<<<<
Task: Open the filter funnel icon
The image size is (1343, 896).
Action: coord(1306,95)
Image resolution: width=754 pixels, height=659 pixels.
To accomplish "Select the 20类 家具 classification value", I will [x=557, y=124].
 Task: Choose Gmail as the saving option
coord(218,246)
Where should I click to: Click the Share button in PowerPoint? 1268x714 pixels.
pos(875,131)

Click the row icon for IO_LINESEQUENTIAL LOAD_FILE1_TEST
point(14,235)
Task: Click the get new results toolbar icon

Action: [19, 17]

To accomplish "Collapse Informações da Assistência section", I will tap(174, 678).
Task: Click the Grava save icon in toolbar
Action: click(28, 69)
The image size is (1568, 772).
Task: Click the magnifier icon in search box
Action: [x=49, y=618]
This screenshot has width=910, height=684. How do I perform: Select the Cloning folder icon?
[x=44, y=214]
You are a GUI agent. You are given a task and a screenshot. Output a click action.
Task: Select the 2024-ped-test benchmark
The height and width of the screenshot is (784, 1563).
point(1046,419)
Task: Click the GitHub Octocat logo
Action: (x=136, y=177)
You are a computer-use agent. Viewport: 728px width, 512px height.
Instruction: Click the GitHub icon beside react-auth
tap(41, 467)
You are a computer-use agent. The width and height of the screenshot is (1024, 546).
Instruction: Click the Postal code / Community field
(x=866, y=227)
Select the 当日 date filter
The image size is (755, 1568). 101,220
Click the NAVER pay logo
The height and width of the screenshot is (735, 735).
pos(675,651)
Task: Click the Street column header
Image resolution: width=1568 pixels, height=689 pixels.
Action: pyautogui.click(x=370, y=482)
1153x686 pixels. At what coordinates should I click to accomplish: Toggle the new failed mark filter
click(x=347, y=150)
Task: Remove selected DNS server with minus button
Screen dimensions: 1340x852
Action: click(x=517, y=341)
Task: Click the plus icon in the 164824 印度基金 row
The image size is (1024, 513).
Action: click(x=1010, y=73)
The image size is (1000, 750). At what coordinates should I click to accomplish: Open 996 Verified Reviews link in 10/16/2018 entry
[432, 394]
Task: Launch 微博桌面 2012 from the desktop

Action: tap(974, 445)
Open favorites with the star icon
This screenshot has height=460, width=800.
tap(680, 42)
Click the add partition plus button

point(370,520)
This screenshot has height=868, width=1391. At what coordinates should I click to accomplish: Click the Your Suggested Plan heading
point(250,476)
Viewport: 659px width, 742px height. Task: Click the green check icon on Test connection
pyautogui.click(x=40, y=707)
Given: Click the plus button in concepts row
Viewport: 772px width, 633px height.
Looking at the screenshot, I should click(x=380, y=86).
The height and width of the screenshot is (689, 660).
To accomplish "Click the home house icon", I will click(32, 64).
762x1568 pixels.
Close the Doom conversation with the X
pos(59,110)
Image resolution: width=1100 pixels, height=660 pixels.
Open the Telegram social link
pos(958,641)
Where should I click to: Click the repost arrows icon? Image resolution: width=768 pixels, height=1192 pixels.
>>>>
:: TASK OBJECTIVE ::
A verbatim copy of every entry is required.

:: ANSWER FOR THIS EXERCISE ::
Task: Open the filter funnel icon
The image size is (1343, 896).
Action: coord(1306,95)
Image resolution: width=754 pixels, height=659 pixels.
To accomplish "Select the 20类 家具 classification value", I will [x=557, y=124].
 Task: Choose Gmail as the saving option
coord(218,246)
Where should I click to: Click the Share button in PowerPoint? 1268x714 pixels.
pos(875,131)

Click the row icon for IO_LINESEQUENTIAL LOAD_FILE1_TEST
point(14,235)
Task: Click the get new results toolbar icon

Action: [19, 17]

To accomplish "Collapse Informações da Assistência section", I will tap(174, 678).
Task: Click the Grava save icon in toolbar
Action: click(28, 69)
The image size is (1568, 772).
Task: Click the magnifier icon in search box
Action: [x=49, y=618]
This screenshot has width=910, height=684. How do I perform: Select the Cloning folder icon?
[x=44, y=214]
You are a GUI agent. You are given a task and a screenshot. Output a click action.
Task: Select the 2024-ped-test benchmark
The height and width of the screenshot is (784, 1563).
point(1046,419)
Task: Click the GitHub Octocat logo
Action: (x=136, y=177)
You are a computer-use agent. Viewport: 728px width, 512px height.
Instruction: Click the GitHub icon beside react-auth
tap(41, 467)
You are a computer-use agent. The width and height of the screenshot is (1024, 546).
Instruction: Click the Postal code / Community field
(x=866, y=227)
Select the 当日 date filter
The image size is (755, 1568). 101,220
Click the NAVER pay logo
The height and width of the screenshot is (735, 735).
pos(675,651)
Task: Click the Street column header
Image resolution: width=1568 pixels, height=689 pixels.
Action: pyautogui.click(x=370, y=482)
1153x686 pixels. At what coordinates should I click to accomplish: Toggle the new failed mark filter
click(x=347, y=150)
Task: Remove selected DNS server with minus button
Screen dimensions: 1340x852
Action: click(x=517, y=341)
Task: Click the plus icon in the 164824 印度基金 row
The image size is (1024, 513).
Action: click(x=1010, y=73)
The image size is (1000, 750). At what coordinates should I click to accomplish: Open 996 Verified Reviews link in 10/16/2018 entry
[432, 394]
Task: Launch 微博桌面 2012 from the desktop

Action: tap(974, 445)
Open favorites with the star icon
This screenshot has height=460, width=800.
tap(680, 42)
Click the add partition plus button

point(370,520)
This screenshot has height=868, width=1391. At what coordinates should I click to accomplish: Click the Your Suggested Plan heading
point(250,476)
Viewport: 659px width, 742px height. Task: Click the green check icon on Test connection
pyautogui.click(x=40, y=707)
Given: Click the plus button in concepts row
Viewport: 772px width, 633px height.
Looking at the screenshot, I should click(x=380, y=86).
The height and width of the screenshot is (689, 660).
To accomplish "Click the home house icon", I will click(32, 64).
762x1568 pixels.
Close the Doom conversation with the X
pos(59,110)
Image resolution: width=1100 pixels, height=660 pixels.
Open the Telegram social link
pos(958,641)
Where should I click to: Click the repost arrows icon? Image resolution: width=768 pixels, height=1192 pixels.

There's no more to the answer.